## Work order A
In the article on Deutsche Bank's bonus cuts, what is the amount of the settlement the bank finalized with the US authorities?
## Work order B
Reproduce the article on Deutsche Bank's bonus cuts word for word, from "Germany's biggest lender" up to and including "to staff today.".
## Work order C
Take the article on Deutsche Bank's bonus cuts further, continuing it from its final sentence.

## Document excerpt
========

Deutsche Bank has decided to cut bonuses drastically as it struggles to turn a profit and faces a big bill for litigation. 

Germany's biggest lender has finalised a $7.2 billion settlement with the US authorities over its sale of toxic mortgage securities in the run-up to the 2008 financial crisis. (Full Story) 

"Now that we have a clearer idea of the financial impact of the settlement with the US Department of Justice and our performance for the year, we feel that tough measures are unavoidable," Deutsche Bank's chief executive John Cryan said in a letter to staff today. 

Shareholders applauded the bonus cuts, which will hit about a quarter of Deutsche's roughly 100,000 staff. 

"They are a necessary step in the longterm recovery of Deutsche Bank - just as the cancellation of the dividend is," Union Investment fund manager Ingo Speich said.

He added that Deutsche Bank would not be able to meet bank capital rules if it spent a lot of money on bonuses.

Another top investor said that Deutsche Bank needs to cut costs and the same time retain staff in order to benefit from an expected upturn in investment banking. 

"Cutting bonuses after a bad year is better than laying off too many of the staff you will need to win business," the investor said, adding that Deutsche Bank on the other hand still had capacity to cut 5,000 backoffice staff. 

Deutsche Bank's management board has decided to waive its own bonuses for 2016, Cryan said.

========

## Record extracts
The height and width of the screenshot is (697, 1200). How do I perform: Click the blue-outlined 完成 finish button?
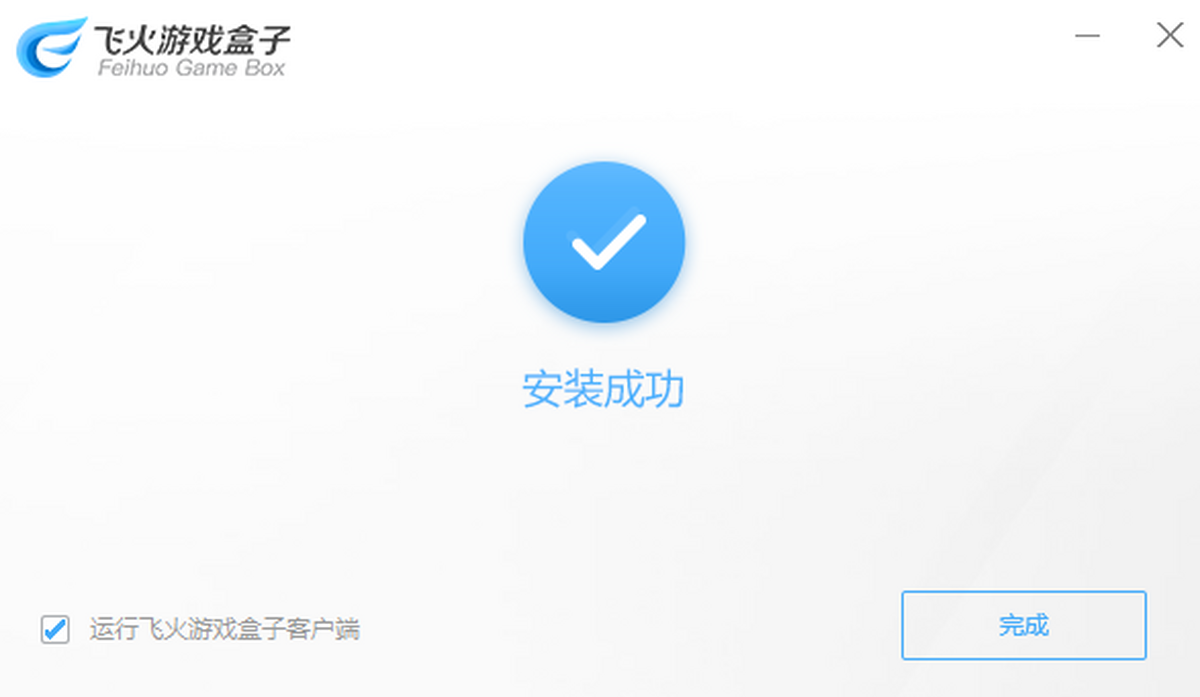[x=1024, y=626]
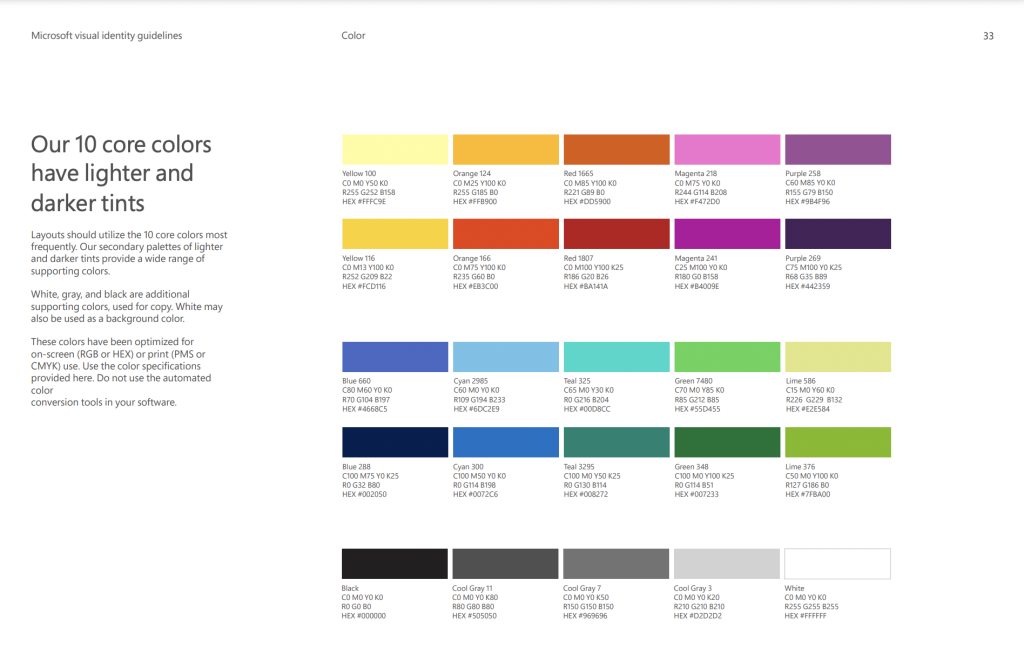Click the Yellow 100 color swatch
This screenshot has height=661, width=1024.
(395, 150)
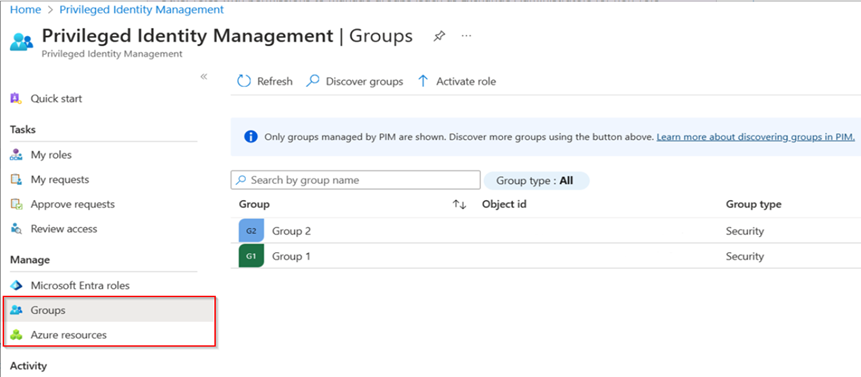Image resolution: width=861 pixels, height=377 pixels.
Task: Click the pin icon next to Groups title
Action: [439, 36]
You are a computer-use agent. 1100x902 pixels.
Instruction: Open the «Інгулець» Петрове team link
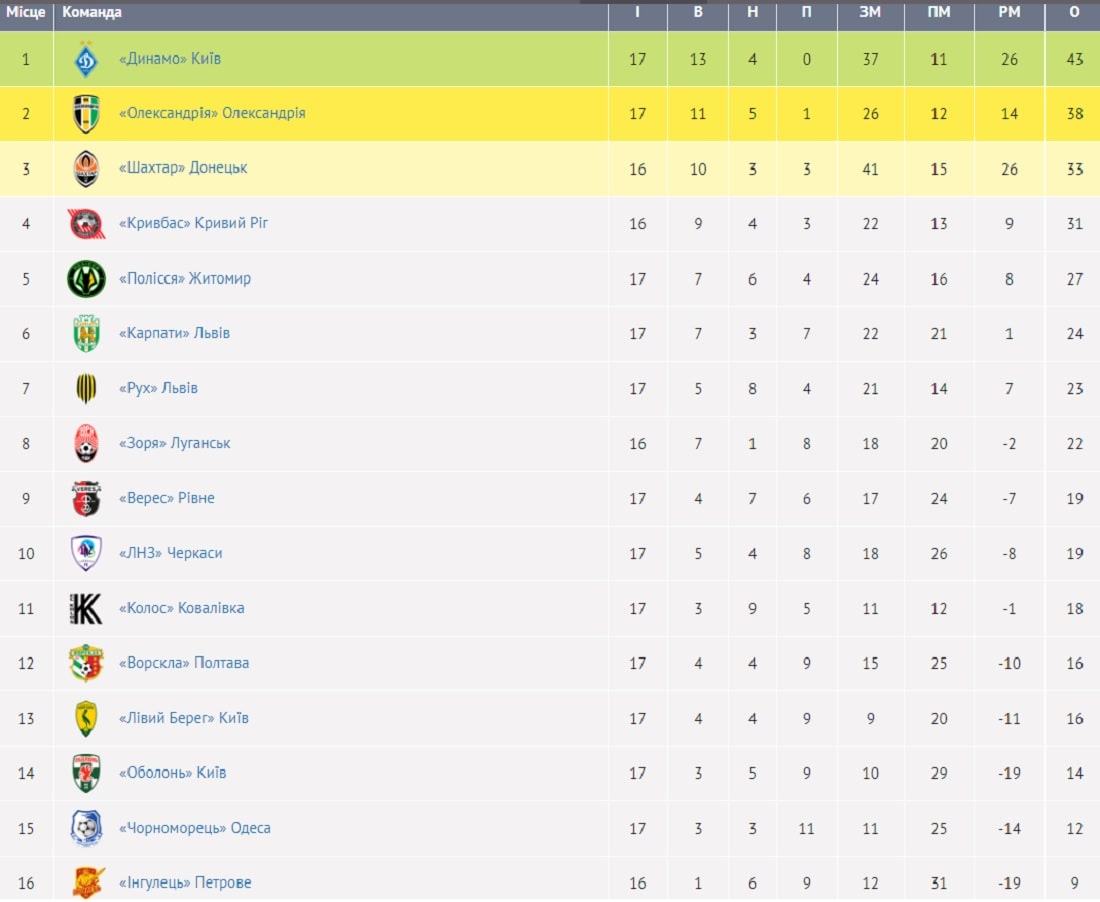[185, 883]
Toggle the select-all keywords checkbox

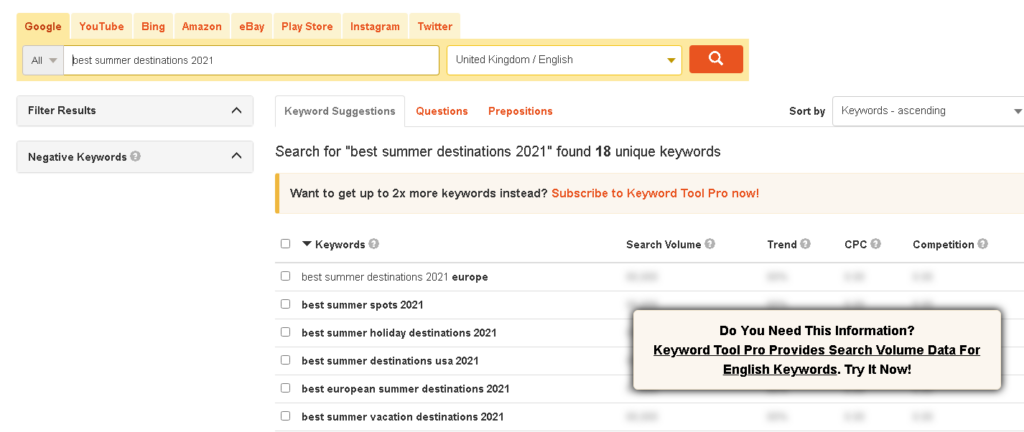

========

## Exercise response A
$7.2 billion.

## Exercise response B
Germany's biggest lender has finalised a $7.2 billion settlement with the US authorities over its sale of toxic mortgage securities in the run-up to the 2008 financial crisis. (Full Story) 

"Now that we have a clearer idea of the financial impact of the settlement with the US Department of Justice and our performance for the year, we feel that tough measures are unavoidable," Deutsche Bank's chief executive John Cryan said in a letter to staff today.

## Exercise response C
Employees with the titles of vice president, director and managing director will get no 2016 bonus, but will be offered a retention package. 

The retention packages will consist of completely deferred share awards for directors and managing directors, people close to the matter said.

Vice presidents will receive half deferred shares and half deferred cash payments, they added. 

If Deutsche Bank's share price fails to recover by 30% within the next three or four years - depending on the individual awards - the awards will be canceled, they said. 

A small number of staff in crucial positions for the further success of the bank will get long-term incentives, partly in the form of shares, which will be deferred up to six years, Cryan said. 

"We have taken this tough decision because it is the right thing to do," he said, adding the bank planned to return to its normal compensation programmes for the year 2017. 

As part of a new remuneration policy to discourage excessive risk taking, Deutsche Bank has significantly increased the fixed part of salaries over the last couple of years.

Earlier, Deutsche Bank said it will be free to focus on a new growth strategy instead of devoting most of its energy to cleaning up past mistakes. 

"Given other lawsuits, it is still too early to talk of having drawn a line under all matters," John Cryan said. 

"We are, however, nearing our objective of being able to concentrate primarily on the future instead of repeatedly having to look over our shoulders at past events," he added. 

Germany's biggest bank yesterday finalised a $7.2 billion settlement with the US Department of Justice over its sale of toxic mortgage securities in the run-up to the 2008 financial crisis.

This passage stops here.